Records from a collection:
━━━━━━━━━━

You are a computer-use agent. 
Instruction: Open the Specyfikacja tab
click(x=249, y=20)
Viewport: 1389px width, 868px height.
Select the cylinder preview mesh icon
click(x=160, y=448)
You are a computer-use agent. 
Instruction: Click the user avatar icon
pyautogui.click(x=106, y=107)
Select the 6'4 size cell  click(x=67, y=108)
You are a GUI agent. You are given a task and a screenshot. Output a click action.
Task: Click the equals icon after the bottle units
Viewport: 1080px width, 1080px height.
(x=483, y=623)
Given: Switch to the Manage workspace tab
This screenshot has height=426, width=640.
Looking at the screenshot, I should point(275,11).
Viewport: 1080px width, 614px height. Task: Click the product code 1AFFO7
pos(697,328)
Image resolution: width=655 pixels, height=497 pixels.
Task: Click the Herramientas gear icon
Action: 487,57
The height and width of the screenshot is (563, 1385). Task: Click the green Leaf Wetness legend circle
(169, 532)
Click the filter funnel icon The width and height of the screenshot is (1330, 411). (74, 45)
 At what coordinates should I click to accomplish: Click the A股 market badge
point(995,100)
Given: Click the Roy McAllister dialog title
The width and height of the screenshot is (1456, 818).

━━━━━━━━━━

* **AIM OF THE TASK**:
Reproduce word for word the records from their first line through the line holding "point(995,100)", with that line included.

* **PROBLEM SOLUTION**:
You are a computer-use agent. 
Instruction: Open the Specyfikacja tab
click(x=249, y=20)
Viewport: 1389px width, 868px height.
Select the cylinder preview mesh icon
click(x=160, y=448)
You are a computer-use agent. 
Instruction: Click the user avatar icon
pyautogui.click(x=106, y=107)
Select the 6'4 size cell  click(x=67, y=108)
You are a GUI agent. You are given a task and a screenshot. Output a click action.
Task: Click the equals icon after the bottle units
Viewport: 1080px width, 1080px height.
(x=483, y=623)
Given: Switch to the Manage workspace tab
This screenshot has height=426, width=640.
Looking at the screenshot, I should point(275,11).
Viewport: 1080px width, 614px height. Task: Click the product code 1AFFO7
pos(697,328)
Image resolution: width=655 pixels, height=497 pixels.
Task: Click the Herramientas gear icon
Action: 487,57
The height and width of the screenshot is (563, 1385). Task: Click the green Leaf Wetness legend circle
(169, 532)
Click the filter funnel icon The width and height of the screenshot is (1330, 411). (74, 45)
 At what coordinates should I click to accomplish: Click the A股 market badge
point(995,100)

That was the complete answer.